Et quand on propose de demander un petit quelque chose à ces gens-là pour réduire la dette publique, on nous répond qu'il faut faire avec ce qu'on a pour essayer de s'en sortir ! Nous, nous affirmons qu'il faut prendre l'argent où il est ! Quand les fortunes de cent familles augmentent de 60 milliards en une année, je dis qu'il y a de l'argent à prendre. Cela veut dire que des gens, dans ce pays, vivent de la crise. Ils n'ont aucun scrupule à envoyer des milliers de personnes au chômage puisqu'ils en vivent ! Ils font des affaires. Et on ne pourrait donc pas leur demander la moindre participation ?
Dans quinze jours, il y aura une manifestation, parce que l'on va tenter de rogner 100 F à tous les petits vieux de ce canton qui touchent une allocation minimum.
Moi, j'ai honte quand je vois ça ! J'ai honte quand j'entends un Ebner annoncer 500 millions de bénéfice en une nuit ! J'ai honte que l'on enlève 100 F aux petits vieux de ce canton, parce que l'Etat n'arrive pas à tourner ! Vraiment, j'ai honte !
Franchement, je vous dis qu'elle est très bien, cette motion... (Rires.) On devrait même aller plus loin !
M. Chaïm Nissim (Ve). Juste quelques mots à l'adresse de mon excellent collègue Ducommun.
Monsieur Ducommun, proposer à la Banque nationale de nous accorder un prêt à un intérêt très bas ne signifie pas l'octroi d'un oreiller de paresse.
Nous sommes prêts, nous aussi, à nous occuper de certaines réformes urgentes et à faire des économies là où c'est possible.
L'un n'exclut pas l'autre.
Je précise à mes trois préopinants de l'Entente que nous demandons le renvoi au Conseil d'Etat et non en commission. En effet, nous ne tenons pas à ce qu'elle s'enlise dans un marécage.
Une voix. Ce ne serait pas la première !
M. Olivier Vodoz, conseiller d'Etat. Je comprends votre indignation, Monsieur Ecuyer, mais si les choses étaient simples, nous serions en tête des cantons, avec un taux d'autofinancement de 100%.
En demandant, depuis huit ans, des réductions du déficit, nous faisons le plan de désendettement que vous sollicitez. Il ne peut y avoir un tel plan sans une réduction préalable des déficits, et nous verrons ce qui se passera le 19 décembre. Une fois les déficits réduits et l'équilibre retrouvé, il faudra amortir la dette de fonctionnement accumulée pendant ces années de difficultés économiques.
On a tendance à oublier que Genève, avec l'appui de conseillers de banque et de financiers, est le canton le plus performant dans la gestion de sa dette. En quatre ans - et vous le savez ! - nous avons économisé près de 125 millions sur des intérêts classiques d'emprunt.

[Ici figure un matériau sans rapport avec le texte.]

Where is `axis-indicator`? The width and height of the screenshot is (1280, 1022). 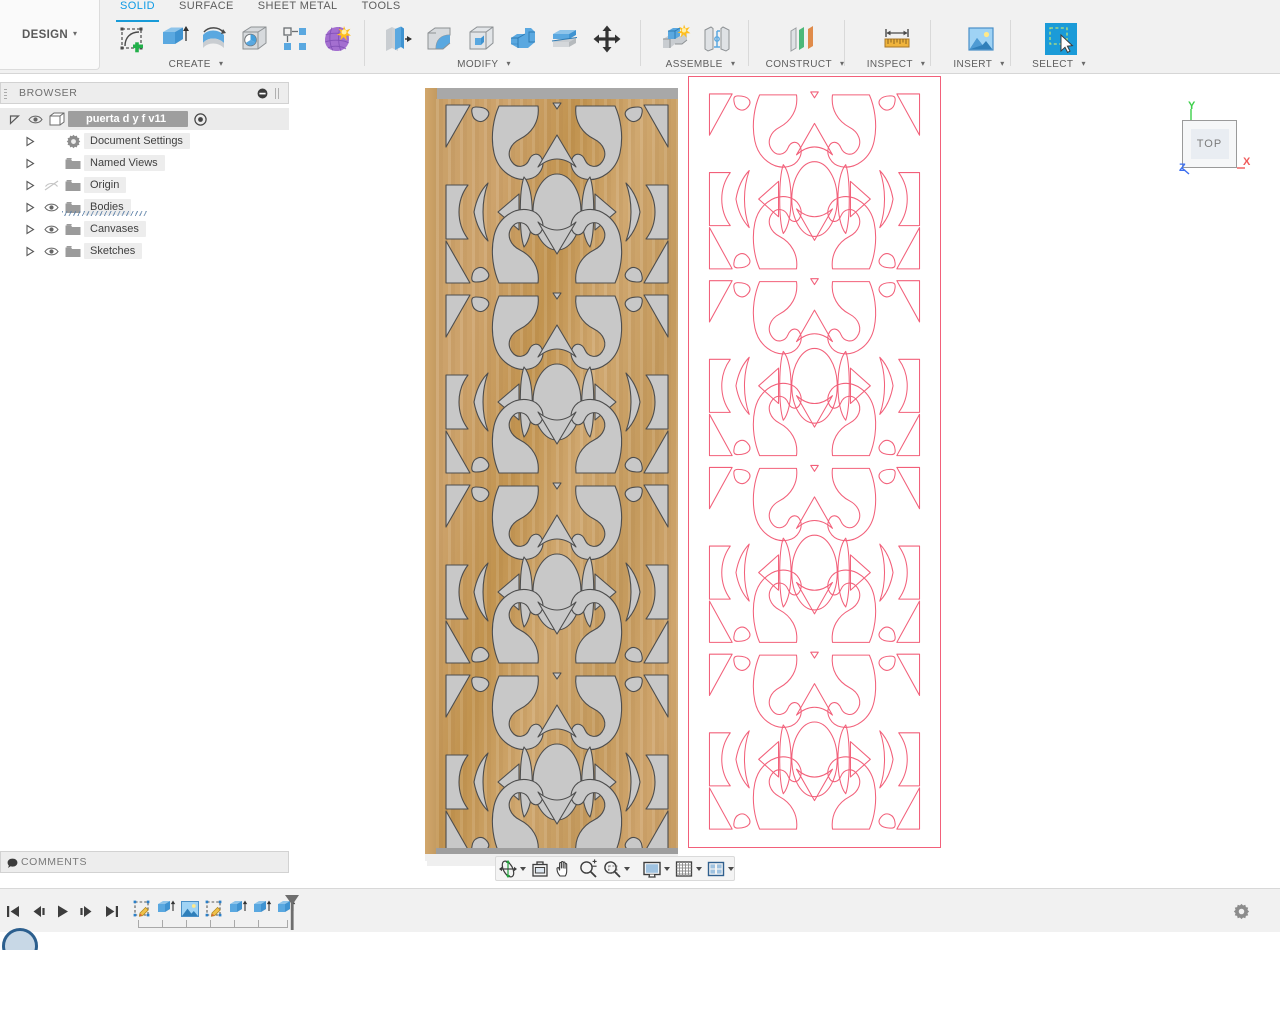
axis-indicator is located at coordinates (1213, 142).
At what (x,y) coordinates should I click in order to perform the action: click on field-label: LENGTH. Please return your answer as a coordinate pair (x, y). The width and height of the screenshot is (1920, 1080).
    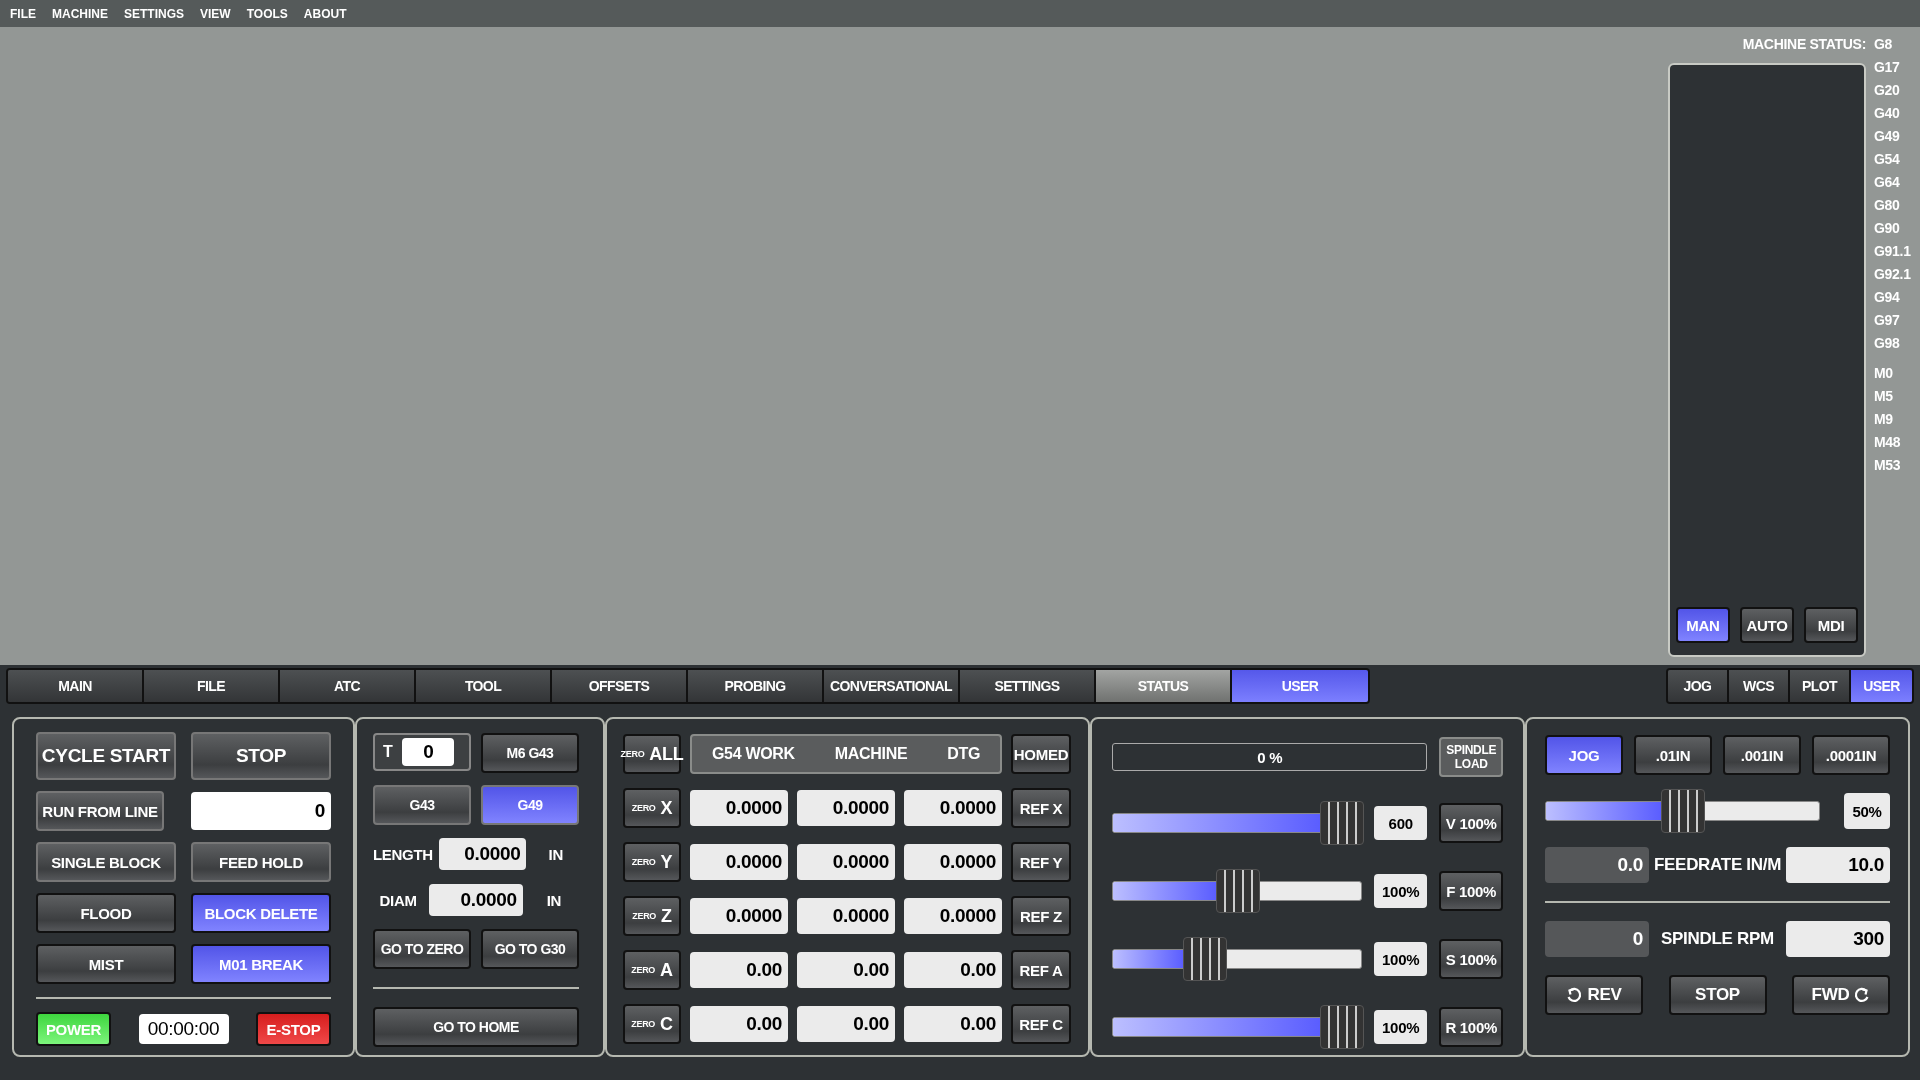
    Looking at the image, I should click on (403, 854).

Nous avons dénoncé en remboursement anticipé un emprunt de 200 millions, qui était à 6,75% au 1er mars 1997, pour des créances comptables à 1,8%. Le 20 novembre dernier, nous avons dénoncé un emprunt de 250 millions, qui avait été souscrit à 71/8e pour reprendre des emprunts sur les créances comptables finançant le déficit de fonctionnement à 1,8%. Le 30 avril 1998, mon successeur résiliera probablement un emprunt de 200 millions à 6,5% pour des taux beaucoup plus bas.
Ce sont ainsi plus de 650 millions qui ont été gérés de façon à dégager des économies et abaisser le montant du taux d'intérêt de la dette.

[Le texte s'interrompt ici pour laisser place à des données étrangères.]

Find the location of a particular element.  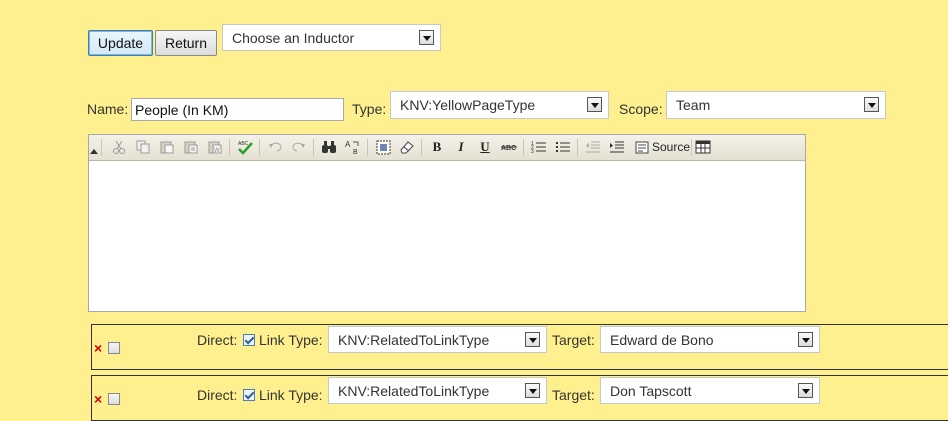

inductor-select: Choose an Inductor is located at coordinates (332, 38).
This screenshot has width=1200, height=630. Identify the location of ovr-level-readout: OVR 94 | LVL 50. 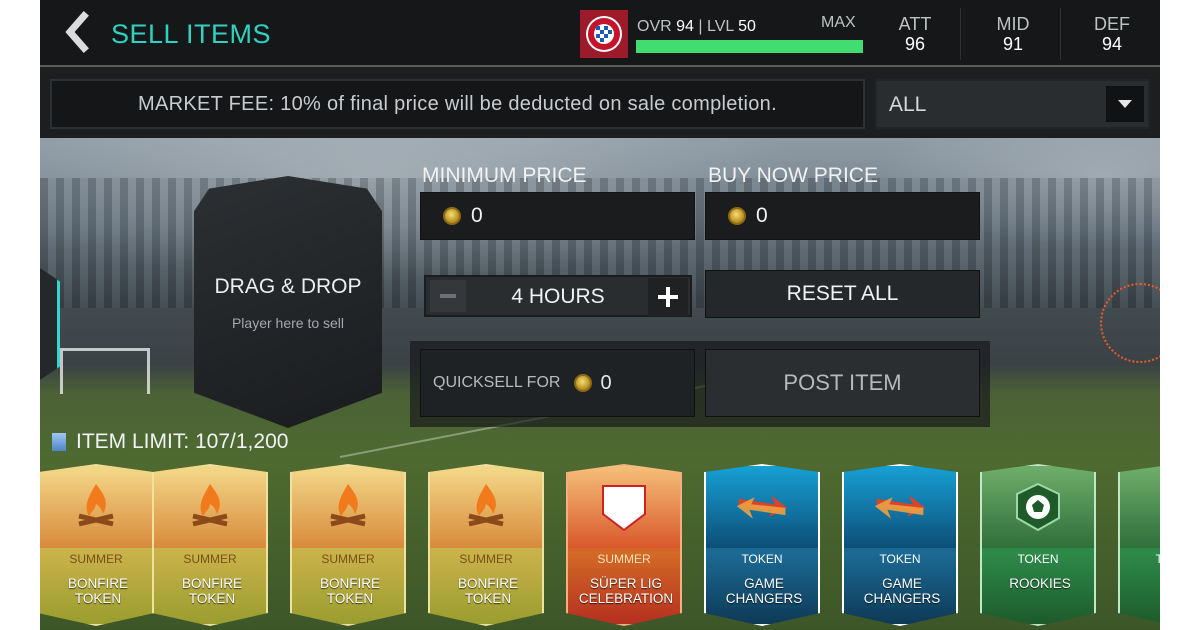
(696, 27).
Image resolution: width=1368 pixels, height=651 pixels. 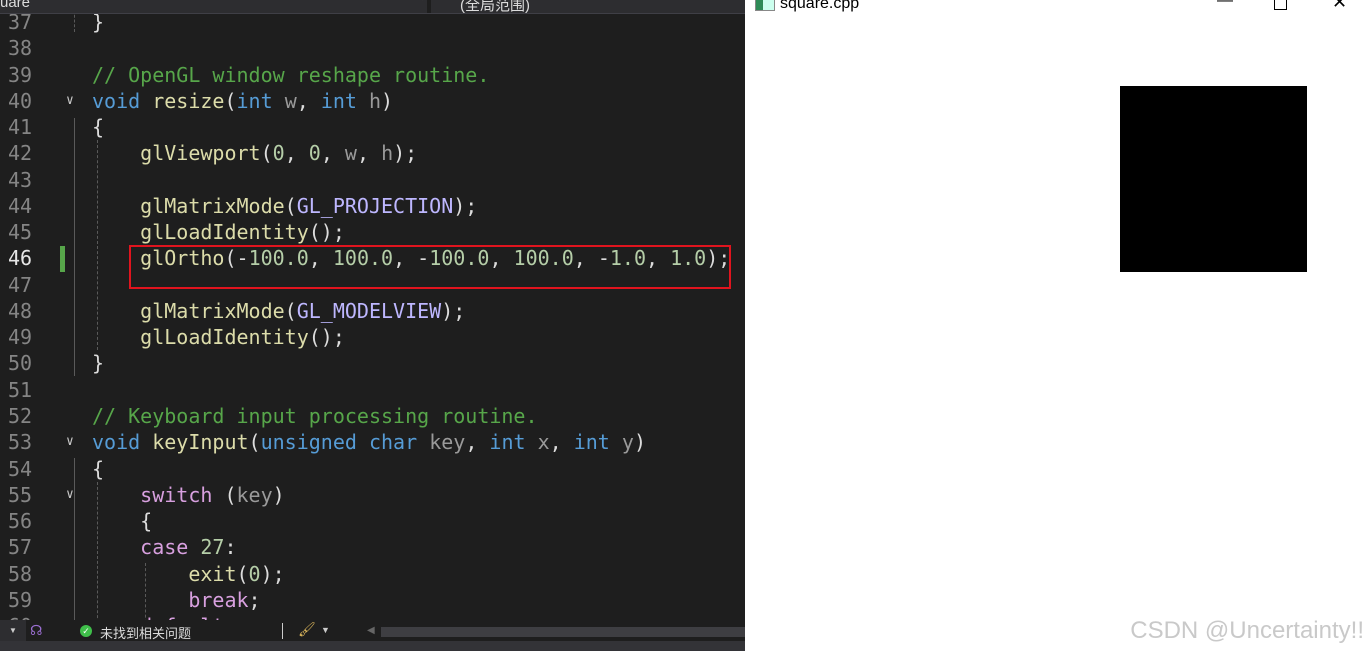 I want to click on code-line: 48 glMatrixMode(GL_MODELVIEW);, so click(x=372, y=311).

La piste de la Banque nationale a effectivement été explorée. J'ai été fort peu soutenu ici même et seul le journal «Débats publics» a approuvé l'idée que j'ai présentée à la Conférence suisse des chefs des départements des finances, à Berne. Je n'y ai obtenu que deux ou trois voix sur les vingt-six cantons, parce que la Banque nationale a fait montre d'une opposition absolue. Et pourtant il s'agissait simplement, pour les autres 7 milliards, que les cantons puissent être en compte avec la Banque nationale et que celle-ci permette des amortissements à des taux beaucoup plus intéressants plutôt que de distribuer des montants complémentaires destinés aux comptes de fonctionnement pour financer d'autres opérations et couvrir d'autres dépenses.

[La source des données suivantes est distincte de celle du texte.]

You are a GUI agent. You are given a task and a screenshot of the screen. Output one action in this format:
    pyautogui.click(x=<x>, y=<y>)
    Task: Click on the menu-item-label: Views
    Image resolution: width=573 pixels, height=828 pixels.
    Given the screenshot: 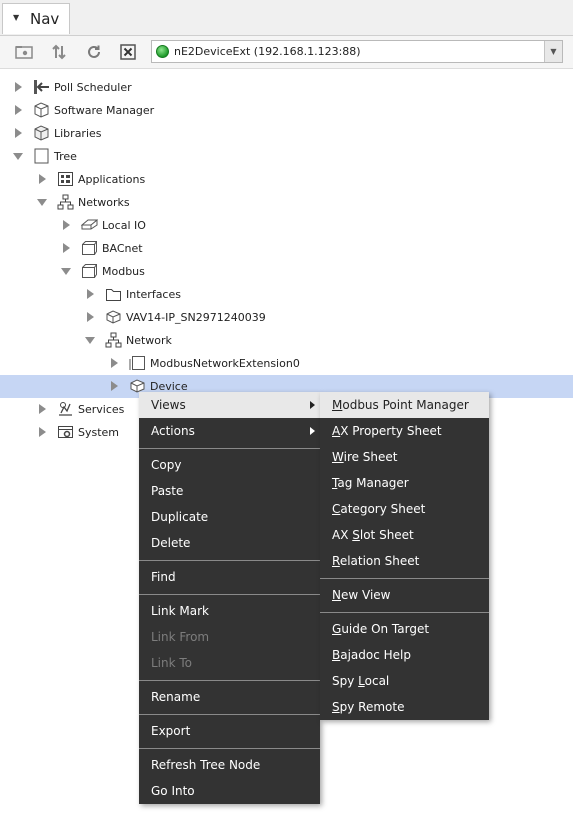 What is the action you would take?
    pyautogui.click(x=168, y=405)
    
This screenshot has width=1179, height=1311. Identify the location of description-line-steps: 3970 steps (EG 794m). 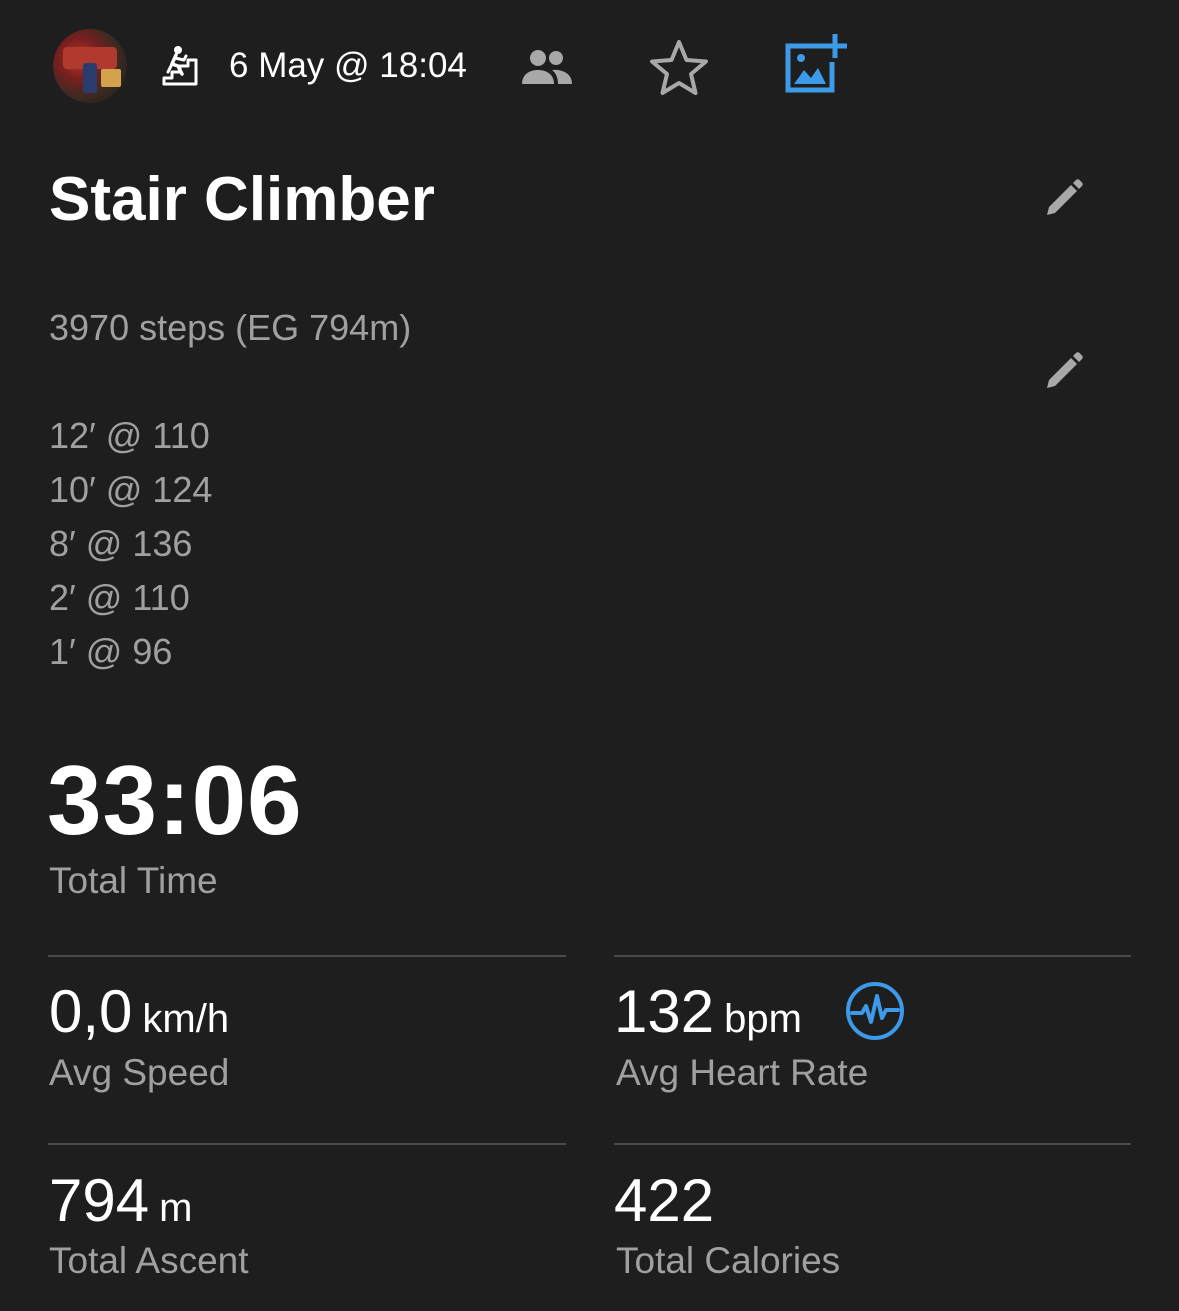
(230, 328).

Ma tentative a échoué provisoirement. Je dis «provisoirement», car je ne désespère pas d'une fondation appelée à gérer les revenus des 7 autres milliards. Il faudra également que les cantons et la population de notre pays trouvent les moyens de remédier aux difficultés budgétaires qui les assailliront bientôt, à part quelques exceptions. Je suis persuadé que les autorités fédérales et la Banque nationale retiendront une idée, proche ou identique, qui permettra aux cantons d'amortir leur dette de manière plus satisfaisante.
Les taxes dites «Tobin» et les éléments à prendre en compte sur les fortunes gérées relèvent d'un problème qui doit être considéré sur le plan national, voir international. Mais contentons-nous déjà du plan national. Il est impensable, à moins d'un suicide collectif - et cela vaut pour les gains sur les capitaux, indépendamment du fait que la LHID l'empêche - que nous prenions de telles mesures sur le plan cantonal, parce qu'il n'y a rien de plus mobile que les capitaux.
En revanche, j'aimerais que l'on réfléchisse, dans ce pays, à ne pas empiler diverses charges fiscales, mais à imaginer des impôts nouveaux en remplacement de certaines fiscalités devenues désuètes, lesquelles ne rapportent plus ce qu'elles ont rapporté.
Nous devons accomplir cette mutation sur le plan national, de façon que notre pays continue à être compétitif, dispose d'une fiscalité qui nous permette de travailler et réponde aux préoccupations sociales, culturelles et humaines. Pour ce faire, il ne suffit pas d'empiler les impôts comme des assiettes, sinon l'échec est garanti. Il faut se mettre autour d'une table, réfléchir et présenter de nouvelles formes d'imposition pour remplacer les anciennes qui rapportent moins.
Le Conseil d'Etat et, plus particulièrement, le département des finances réfléchiront à ces questions, que vous votiez un renvoi au Conseil d'Etat ou en commission. Ils vous feront part des travaux qui se déroulent, en la matière, sur le plan national. Ensuite, vous pourrez en débattre, avec un rapport à la clé.
Mise aux voix, la proposition de renvoyer cette proposition de motion en commission est rejetée.
Mise aux voix, cette motion est adoptée.
Elle est ainsi conçue :
motion
sur la réduction de la dette publique
LE GRAND CONSEIL,
considérant:
- que la crise persistante des finances publiques que connaît Genève exige la mise en place d'un plan de redressement financier innovateur;
- que les intérêts de la dette du canton représente une part prépondérante du budget de fonctionnement de l'Etat;
- que, pour sortir de la crise actuelle, il est indispensable de prendre en considération les principes de développement durable qui veulent concilier les besoins de notre génération avec ceux des générations futures,
invite le Conseil d'Etat
à présenter au Grand Conseil un plan de désendettement du canton.